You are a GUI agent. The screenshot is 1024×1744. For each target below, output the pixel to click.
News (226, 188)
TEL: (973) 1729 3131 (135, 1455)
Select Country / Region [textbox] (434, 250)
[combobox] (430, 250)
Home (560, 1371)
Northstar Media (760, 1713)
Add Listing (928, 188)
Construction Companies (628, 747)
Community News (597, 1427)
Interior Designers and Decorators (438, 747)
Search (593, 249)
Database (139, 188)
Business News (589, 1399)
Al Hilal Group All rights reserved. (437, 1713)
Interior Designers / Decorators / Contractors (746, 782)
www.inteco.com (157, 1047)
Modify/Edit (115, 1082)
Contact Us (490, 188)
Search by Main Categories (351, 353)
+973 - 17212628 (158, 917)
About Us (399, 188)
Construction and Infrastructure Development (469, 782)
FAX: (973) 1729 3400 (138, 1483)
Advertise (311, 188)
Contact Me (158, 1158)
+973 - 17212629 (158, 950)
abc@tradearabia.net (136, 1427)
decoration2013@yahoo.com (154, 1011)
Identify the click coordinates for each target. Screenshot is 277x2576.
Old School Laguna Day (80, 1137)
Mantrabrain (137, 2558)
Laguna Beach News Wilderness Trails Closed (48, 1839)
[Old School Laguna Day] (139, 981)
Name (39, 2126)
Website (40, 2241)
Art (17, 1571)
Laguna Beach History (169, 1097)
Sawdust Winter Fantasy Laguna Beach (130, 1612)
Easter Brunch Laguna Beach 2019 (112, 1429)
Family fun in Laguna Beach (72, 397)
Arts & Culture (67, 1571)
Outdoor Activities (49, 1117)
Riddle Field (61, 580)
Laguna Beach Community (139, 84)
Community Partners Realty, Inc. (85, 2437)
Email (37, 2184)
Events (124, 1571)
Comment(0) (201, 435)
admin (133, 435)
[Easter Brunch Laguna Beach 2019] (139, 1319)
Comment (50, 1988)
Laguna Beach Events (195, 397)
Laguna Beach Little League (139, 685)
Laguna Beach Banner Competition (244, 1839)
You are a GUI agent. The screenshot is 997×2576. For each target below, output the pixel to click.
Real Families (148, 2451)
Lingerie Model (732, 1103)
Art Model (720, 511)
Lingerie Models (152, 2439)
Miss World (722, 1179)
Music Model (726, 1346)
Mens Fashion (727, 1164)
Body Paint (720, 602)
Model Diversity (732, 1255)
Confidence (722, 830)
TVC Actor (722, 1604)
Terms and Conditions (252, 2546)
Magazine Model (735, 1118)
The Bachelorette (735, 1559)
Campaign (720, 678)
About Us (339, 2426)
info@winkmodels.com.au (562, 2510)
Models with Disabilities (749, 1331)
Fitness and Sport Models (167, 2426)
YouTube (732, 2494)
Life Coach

-*-

▶ **Assignment**:
Tally the lines in the records that contain the word "Decorators"; the answer is that number and nothing more.

▶ **Answer space**:
2